Figure 2. IFN‐γ increases infectivity of SARS‐CoV‐2 in colonic organoids.

Figure 2

  • A
    Immunofluorescence for N‐protein (green) 48 h after SARS‐CoV‐2 infection of human colon organoids cultured in full medium (upper), full medium + IFN‐γ (upper right), basic medium (lower left), and basic medium + IFN‐γ (lower right). Yellow arrows point to N‐protein‐positive cells. Scale bar: 25 µm.
  • B
    qPCR data displaying the relative virus load of SARS‐CoV‐2 measured by viral genome quantity in full medium vs. basic medium organoids 48 h after infection and normalized to GAPDH (n = 6). Data are presented as mean ± SD, *: P ≤ 0.05, **: P ≤ 0.001, ***: P ≤ 0.0001, as determined by Student’s t‐test (more details see Appendix Table S2).
  • C
    qPCR data displaying the relative virus load of SARS‐CoV‐2 measured by viral genome quantity in full medium vs. full medium + IFN‐γ‐treated organoids 48 h after infection and normalized to GAPDH (n = 9).

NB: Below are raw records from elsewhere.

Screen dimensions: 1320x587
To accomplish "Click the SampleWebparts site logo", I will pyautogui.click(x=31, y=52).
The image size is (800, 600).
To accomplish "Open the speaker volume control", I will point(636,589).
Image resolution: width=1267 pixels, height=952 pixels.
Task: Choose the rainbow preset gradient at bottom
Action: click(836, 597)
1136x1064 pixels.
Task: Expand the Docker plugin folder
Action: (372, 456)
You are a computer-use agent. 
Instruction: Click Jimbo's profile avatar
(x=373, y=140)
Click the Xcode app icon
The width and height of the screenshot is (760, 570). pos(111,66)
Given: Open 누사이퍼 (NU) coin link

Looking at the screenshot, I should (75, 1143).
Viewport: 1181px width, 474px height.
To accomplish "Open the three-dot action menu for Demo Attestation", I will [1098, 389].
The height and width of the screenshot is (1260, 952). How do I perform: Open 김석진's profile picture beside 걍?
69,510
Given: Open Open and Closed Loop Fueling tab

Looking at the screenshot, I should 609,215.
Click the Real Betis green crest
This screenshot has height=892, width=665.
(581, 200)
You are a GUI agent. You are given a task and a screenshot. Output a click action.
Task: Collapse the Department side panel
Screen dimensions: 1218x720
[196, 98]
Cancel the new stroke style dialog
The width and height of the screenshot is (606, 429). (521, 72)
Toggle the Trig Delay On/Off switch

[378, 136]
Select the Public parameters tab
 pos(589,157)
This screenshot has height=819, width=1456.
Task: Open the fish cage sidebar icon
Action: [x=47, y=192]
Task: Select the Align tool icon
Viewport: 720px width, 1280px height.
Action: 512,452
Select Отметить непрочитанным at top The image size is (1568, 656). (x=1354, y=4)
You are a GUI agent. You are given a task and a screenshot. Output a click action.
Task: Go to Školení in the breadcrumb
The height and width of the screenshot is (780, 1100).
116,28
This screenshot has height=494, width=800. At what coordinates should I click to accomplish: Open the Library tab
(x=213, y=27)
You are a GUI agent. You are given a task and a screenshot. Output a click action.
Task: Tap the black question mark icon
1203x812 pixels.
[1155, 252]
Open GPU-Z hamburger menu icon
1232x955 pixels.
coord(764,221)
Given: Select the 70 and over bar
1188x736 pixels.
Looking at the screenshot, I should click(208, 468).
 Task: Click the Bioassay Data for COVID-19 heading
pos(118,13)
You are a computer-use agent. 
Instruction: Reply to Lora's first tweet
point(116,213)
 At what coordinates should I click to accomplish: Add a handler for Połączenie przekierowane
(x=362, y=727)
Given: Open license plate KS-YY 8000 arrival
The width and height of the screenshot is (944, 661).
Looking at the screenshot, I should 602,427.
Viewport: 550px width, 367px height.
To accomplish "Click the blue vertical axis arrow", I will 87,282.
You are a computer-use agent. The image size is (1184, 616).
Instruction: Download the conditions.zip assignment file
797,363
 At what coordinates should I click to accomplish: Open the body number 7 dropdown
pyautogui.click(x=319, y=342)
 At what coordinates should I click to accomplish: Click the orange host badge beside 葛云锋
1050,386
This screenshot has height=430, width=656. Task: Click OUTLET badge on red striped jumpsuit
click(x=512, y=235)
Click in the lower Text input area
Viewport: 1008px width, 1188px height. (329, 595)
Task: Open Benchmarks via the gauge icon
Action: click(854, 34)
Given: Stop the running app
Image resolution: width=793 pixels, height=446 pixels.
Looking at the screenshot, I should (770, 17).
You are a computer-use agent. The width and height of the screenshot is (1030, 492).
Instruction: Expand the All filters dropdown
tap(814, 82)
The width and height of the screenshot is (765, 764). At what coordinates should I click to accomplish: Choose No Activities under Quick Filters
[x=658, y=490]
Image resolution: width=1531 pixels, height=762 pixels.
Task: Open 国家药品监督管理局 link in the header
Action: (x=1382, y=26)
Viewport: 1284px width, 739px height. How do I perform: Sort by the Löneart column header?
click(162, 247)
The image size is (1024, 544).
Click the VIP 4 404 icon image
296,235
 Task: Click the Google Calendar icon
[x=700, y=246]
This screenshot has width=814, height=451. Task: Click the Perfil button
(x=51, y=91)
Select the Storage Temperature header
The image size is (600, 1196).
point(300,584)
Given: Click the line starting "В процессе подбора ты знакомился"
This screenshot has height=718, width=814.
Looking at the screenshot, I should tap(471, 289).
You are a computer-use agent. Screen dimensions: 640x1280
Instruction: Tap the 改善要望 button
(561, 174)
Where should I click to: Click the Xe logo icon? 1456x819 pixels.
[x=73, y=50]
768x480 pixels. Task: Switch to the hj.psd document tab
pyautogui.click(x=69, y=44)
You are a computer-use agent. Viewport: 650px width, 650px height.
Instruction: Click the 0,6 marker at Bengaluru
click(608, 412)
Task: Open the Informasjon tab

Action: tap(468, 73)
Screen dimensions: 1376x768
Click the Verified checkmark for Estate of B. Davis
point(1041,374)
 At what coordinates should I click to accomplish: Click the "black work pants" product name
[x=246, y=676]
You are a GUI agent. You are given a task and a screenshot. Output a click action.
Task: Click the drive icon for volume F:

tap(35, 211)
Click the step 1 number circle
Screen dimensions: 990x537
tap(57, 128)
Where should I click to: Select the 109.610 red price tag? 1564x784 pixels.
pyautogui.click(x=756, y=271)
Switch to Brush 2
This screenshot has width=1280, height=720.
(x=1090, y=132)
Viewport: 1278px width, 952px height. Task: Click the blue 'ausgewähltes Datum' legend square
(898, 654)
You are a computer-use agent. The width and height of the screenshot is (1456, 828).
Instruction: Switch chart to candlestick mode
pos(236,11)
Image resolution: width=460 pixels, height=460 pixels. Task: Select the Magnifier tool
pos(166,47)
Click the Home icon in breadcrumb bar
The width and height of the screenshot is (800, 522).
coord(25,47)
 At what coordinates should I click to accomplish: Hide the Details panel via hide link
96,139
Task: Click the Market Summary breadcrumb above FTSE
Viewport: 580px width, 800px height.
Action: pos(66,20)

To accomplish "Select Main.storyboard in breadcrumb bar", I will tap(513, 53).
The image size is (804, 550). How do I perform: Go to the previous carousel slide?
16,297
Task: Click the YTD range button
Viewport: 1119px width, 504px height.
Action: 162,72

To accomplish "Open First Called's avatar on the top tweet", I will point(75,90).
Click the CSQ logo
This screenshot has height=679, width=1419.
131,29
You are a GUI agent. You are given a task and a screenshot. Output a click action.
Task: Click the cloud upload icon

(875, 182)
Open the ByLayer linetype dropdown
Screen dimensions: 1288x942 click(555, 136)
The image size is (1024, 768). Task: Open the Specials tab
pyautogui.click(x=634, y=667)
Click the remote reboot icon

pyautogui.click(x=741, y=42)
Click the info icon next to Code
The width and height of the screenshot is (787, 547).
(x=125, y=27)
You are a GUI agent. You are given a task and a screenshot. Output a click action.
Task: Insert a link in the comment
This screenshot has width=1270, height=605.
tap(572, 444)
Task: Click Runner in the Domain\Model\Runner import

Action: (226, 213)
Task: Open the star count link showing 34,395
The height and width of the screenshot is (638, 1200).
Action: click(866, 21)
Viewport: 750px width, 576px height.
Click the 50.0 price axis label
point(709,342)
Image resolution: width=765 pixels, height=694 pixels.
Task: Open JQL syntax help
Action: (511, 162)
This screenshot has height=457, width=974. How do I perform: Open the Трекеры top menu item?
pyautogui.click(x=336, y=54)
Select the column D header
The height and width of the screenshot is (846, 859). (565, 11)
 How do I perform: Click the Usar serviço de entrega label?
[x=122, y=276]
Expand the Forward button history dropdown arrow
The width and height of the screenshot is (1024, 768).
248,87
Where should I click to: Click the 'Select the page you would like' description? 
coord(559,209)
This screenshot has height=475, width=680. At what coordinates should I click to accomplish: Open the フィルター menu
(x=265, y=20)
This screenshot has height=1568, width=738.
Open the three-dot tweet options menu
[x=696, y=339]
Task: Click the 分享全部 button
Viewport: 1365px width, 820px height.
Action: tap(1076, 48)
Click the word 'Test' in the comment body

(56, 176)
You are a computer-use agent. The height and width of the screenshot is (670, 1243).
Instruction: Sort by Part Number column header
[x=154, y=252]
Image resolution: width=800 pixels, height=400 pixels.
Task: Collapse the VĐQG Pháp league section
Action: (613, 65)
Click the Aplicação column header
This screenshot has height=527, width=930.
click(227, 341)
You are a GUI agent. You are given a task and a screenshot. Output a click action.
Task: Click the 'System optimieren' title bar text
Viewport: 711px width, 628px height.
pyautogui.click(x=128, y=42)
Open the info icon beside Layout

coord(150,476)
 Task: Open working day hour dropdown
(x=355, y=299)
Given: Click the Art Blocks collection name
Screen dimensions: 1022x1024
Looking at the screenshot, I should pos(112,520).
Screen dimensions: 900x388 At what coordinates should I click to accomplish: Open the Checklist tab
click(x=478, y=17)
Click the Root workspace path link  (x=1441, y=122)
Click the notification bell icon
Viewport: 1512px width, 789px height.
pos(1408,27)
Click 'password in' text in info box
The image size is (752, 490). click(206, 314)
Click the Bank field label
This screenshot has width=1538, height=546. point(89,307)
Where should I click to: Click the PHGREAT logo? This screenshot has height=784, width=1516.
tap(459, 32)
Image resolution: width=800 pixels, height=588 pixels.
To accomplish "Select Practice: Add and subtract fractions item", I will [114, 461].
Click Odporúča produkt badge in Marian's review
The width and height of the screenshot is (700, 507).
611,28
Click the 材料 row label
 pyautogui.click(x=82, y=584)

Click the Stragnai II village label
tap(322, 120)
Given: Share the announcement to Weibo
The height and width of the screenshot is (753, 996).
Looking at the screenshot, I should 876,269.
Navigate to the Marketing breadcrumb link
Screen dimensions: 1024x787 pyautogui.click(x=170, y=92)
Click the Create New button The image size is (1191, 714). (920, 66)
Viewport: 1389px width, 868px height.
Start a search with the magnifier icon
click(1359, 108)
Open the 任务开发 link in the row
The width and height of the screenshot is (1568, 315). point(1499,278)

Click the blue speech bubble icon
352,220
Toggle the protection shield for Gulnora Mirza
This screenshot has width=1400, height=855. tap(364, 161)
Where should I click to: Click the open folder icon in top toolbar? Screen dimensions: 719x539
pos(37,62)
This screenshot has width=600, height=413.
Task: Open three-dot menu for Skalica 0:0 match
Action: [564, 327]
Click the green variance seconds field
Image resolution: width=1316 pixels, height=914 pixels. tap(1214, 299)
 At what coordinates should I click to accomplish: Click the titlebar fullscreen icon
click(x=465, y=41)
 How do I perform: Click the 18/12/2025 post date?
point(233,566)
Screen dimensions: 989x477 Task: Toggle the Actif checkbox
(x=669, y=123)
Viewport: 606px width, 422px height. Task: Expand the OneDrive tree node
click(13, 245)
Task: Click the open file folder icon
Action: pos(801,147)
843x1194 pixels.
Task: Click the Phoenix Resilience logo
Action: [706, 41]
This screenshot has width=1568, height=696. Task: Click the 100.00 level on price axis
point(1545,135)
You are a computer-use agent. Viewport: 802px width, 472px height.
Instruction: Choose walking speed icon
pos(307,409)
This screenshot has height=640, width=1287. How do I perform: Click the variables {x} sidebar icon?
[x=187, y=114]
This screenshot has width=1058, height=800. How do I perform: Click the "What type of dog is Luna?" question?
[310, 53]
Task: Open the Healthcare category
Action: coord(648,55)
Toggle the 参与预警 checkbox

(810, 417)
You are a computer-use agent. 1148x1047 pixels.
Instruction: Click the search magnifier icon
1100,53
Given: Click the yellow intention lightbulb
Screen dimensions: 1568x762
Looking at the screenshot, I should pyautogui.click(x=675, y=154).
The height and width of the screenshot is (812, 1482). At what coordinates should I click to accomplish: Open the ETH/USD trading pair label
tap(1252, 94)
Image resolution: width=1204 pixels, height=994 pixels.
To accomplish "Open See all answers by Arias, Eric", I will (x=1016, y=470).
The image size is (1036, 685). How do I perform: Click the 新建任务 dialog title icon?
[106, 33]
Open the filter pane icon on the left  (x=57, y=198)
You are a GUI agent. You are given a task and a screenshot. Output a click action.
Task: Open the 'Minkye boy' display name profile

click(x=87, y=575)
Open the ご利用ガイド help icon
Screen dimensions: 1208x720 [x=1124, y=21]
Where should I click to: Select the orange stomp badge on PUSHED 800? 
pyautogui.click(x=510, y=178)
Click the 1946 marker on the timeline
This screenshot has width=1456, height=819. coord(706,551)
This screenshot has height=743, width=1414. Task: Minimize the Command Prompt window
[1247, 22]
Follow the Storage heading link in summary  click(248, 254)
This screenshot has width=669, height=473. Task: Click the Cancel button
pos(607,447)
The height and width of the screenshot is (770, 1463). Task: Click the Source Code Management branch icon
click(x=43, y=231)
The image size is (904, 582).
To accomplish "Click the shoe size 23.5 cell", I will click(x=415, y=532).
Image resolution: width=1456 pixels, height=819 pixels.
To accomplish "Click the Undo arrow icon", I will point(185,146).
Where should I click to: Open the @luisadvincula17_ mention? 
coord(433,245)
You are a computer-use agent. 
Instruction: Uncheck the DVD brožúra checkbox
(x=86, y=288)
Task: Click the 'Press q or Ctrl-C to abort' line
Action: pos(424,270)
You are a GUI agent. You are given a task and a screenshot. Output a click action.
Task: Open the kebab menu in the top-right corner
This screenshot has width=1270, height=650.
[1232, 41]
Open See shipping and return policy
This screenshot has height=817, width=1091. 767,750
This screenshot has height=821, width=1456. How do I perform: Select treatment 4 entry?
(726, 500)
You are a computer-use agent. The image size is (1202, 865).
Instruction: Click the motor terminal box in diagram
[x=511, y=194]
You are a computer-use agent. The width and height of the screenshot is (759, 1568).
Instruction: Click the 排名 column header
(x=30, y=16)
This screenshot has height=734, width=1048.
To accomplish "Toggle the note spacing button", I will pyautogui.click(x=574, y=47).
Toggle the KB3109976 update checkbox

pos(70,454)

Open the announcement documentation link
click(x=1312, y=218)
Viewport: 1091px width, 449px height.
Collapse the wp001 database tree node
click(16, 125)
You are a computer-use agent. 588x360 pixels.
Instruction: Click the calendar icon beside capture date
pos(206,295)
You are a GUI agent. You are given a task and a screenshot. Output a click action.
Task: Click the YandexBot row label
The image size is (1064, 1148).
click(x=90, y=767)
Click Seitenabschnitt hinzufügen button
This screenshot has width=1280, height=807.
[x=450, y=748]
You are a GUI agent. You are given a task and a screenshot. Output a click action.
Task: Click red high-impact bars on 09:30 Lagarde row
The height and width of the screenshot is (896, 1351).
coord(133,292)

Data are presented as mean ± SD, *: P ≤ 0.05, **: P ≤ 0.001, ***: P ≤ 0.0001, as determined by Student’s t‐test (more details see Appendix Table S2).
  • D
    qPCR data displaying the relative virus load of SARS‐CoV‐2 measured by viral genome quantity in basic medium vs. basic medium + IFN‐γ‐treated organoids 48 h after infection and normalized to GAPDH (n = 4). Data are presented as mean ± SD, *: P ≤ 0.05, **: P ≤ 0.001, ***: P ≤ 0.0001, as determined by Student’s t‐test (more details see Appendix Table S2).
  • E
    qPCR data displaying the relative virus load of SARS‐CoV‐2 measured by viral genome quantity in full medium + IFN‐γ vs. basic medium + IFN‐γ‐treated organoids 48 h after infection and normalized to GAPDH (n = 4). Data are presented as mean ± SD, *: P ≤ 0.05, **: P ≤ 0.001, ***: P ≤ 0.0001, as determined by Student’s t‐test (more details see Appendix Table S2).
  • F
    qPCR data comparing the relative virus load of SARS‐CoV‐2 measured by viral genome quantity normalized to GAPDH at 24 and 48 h after infection in full medium (left) and basic medium (right) untreated or treated with IFN‐γ, indicating increase in virus load in differentiated and IFN‐γ‐treated conditions (n = 8). Data are presented as mean ± SD, *: P ≤ 0.05, **: P ≤ 0.001, ***: P ≤ 0.0001, as determined by one‐way ANOVA, followed by Tukey's multiple comparisons test (more details see Appendix Table S2).
  • G
    Electron microscopy imaging of organoids grown in basic medium, pretreated with IFN‐γ for 3 days and infected for 48 h with SARS‐CoV‐2. Upper: Overview showing large virus‐loaded vesicles in an epithelial cell. Scale bar: 500 nm. Lower: Disintegrated organoid cell containing high virus load, scale bar: 2.5 µm, higher magnification to visualize virus particles, scale bar: 100 nm.
  • H
    Immunofluorescence for cleaved caspase‐3 (red) and E‐cadherin (green) 48 h after SARS‐CoV‐2 infection of human colon organoids cultured in full medium (upper), full medium + IFN‐γ (upper right), basic medium (lower left) and basic medium + IFN‐γ (lower right). Scale bar: 50 µm. (below) Quantification of apoptotic cells, indicating increased cell death in the differentiated and IFN‐γ‐treated condition after SARS‐CoV‐2 infection (n = 7). Data are presented as mean ± SD, *: P ≤ 0.05, **: P ≤ 0.001, ***: P ≤ 0.0001, as determined by one‐way ANOVA, followed by Tukey's multiple comparison test (more details see Appendix Table S2).